India: AI detects Gallbladder cancer as accurately as radiologists

According to a study published in The Lancet Regional Health – Southeast Asia, an artificial intelligence (AI)-based technique displayed diagnostic performance comparable to experienced radiologists in detecting gallbladder cancer at a hospital in Chandigarh, India. 

Gallbladder cancer (GBC) is a deadly cancer with a low discovery rate and a high fatality rate

Gallbladder cancer (GBC) is a deadly cancer with a low discovery rate and a high fatality rate. Early detection is difficult since benign gallbladder lesions can have comparable imaging findings, according to the researchers. The researchers from the Postgraduate Institute of Medical Education and Research (PGIMER) in Chandigarh and the Indian Institute of Technology (IIT) in New Delhi set out to create and verify a deep learning (DL) model for GBC identification using abdominal ultrasound, and then compare its performance to that of radiologists.

Deep learning is an AI strategy that teaches computers to process data in a manner similar to that of the human brain. The researchers used abdominal ultrasound data from patients with gallbladder abnormalities treated at PGIMER, a tertiary care hospital, between August 2019 and June 2021. Deep learning (DL) models were trained on 233 patients, verified on 59 patients, and tested on 273 patients.
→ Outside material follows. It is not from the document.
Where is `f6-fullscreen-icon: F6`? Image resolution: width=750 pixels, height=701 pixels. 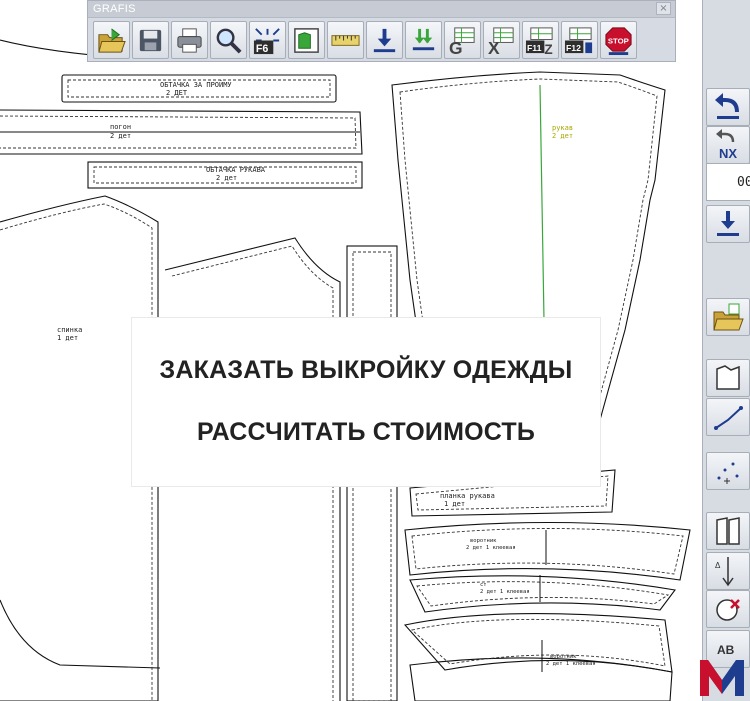 f6-fullscreen-icon: F6 is located at coordinates (266, 41).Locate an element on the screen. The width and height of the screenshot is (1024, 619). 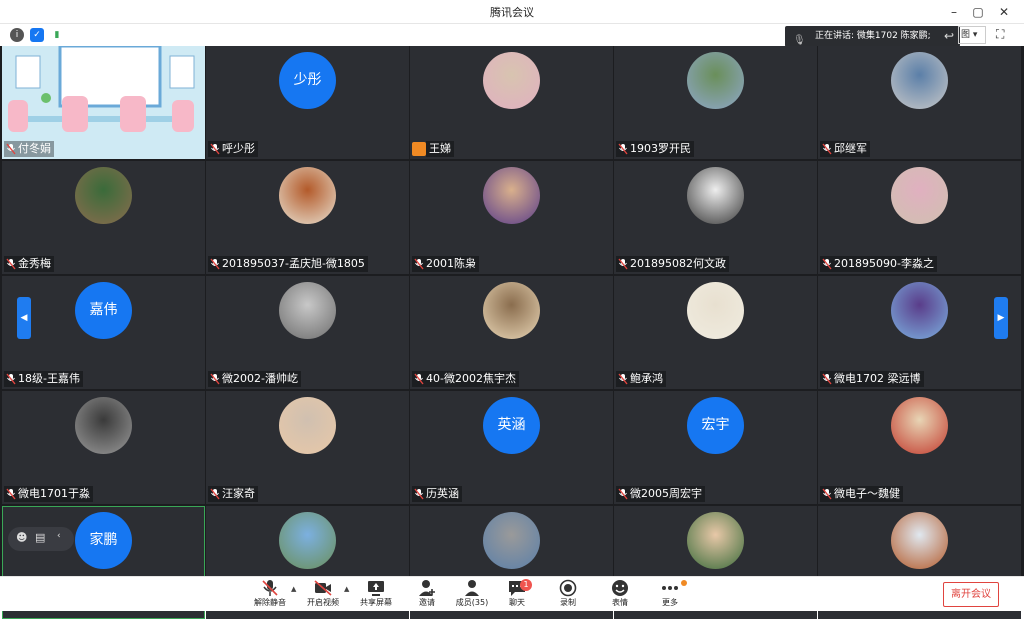
participant-name-tag: 微2005周宏宇 is located at coordinates (660, 494).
The performance of the DL model was assessed in terms of sensitivity, specificity, and the area under the receiver operating characteristic curve

The performance of the DL model was assessed in terms of sensitivity, specificity, and the area under the receiver operating characteristic curve (AUC), which is often used to assess diagnostic test accuracy. Two radiologists independently assessed the ultrasound images and compared their diagnostic performance to the DL model.

According to the study, the DL model showed a sensitivity of 92.3 percent, a specificity of 74.4 percent, and an AUC of 0.887 for diagnosing GBC in the test set, which was equivalent to both radiologists. According to the researchers, the DL-based technique demonstrated good sensitivity and AUC for diagnosing GBC in the presence of stones, contracted gallbladders, small lesion size (less than 10 mm), and neck lesions, which were equivalent to radiologists.

The findings are based on a single-center dataset, and further validation will require multicenter investigations

Despite having a lower specificity, the DL model had a greater sensitivity for diagnosing the mural thickening type of GBC than one of the radiologists. “The DL-based approach demonstrated diagnostic performance comparable to experienced radiologists in detecting GBC using ultrasound,” the authors of the study noted. “Further multicentre studies are recommended to fully explore the potential of DL-based GBC diagnosis,” they added.

The study’s limitations were noted by the authors. The findings are based on a single-center dataset, and further validation will require multicenter investigations. The project has a knowledge cutoff date of 2021, and they stated that later developments in DL and GBC diagnosis may not be reflected.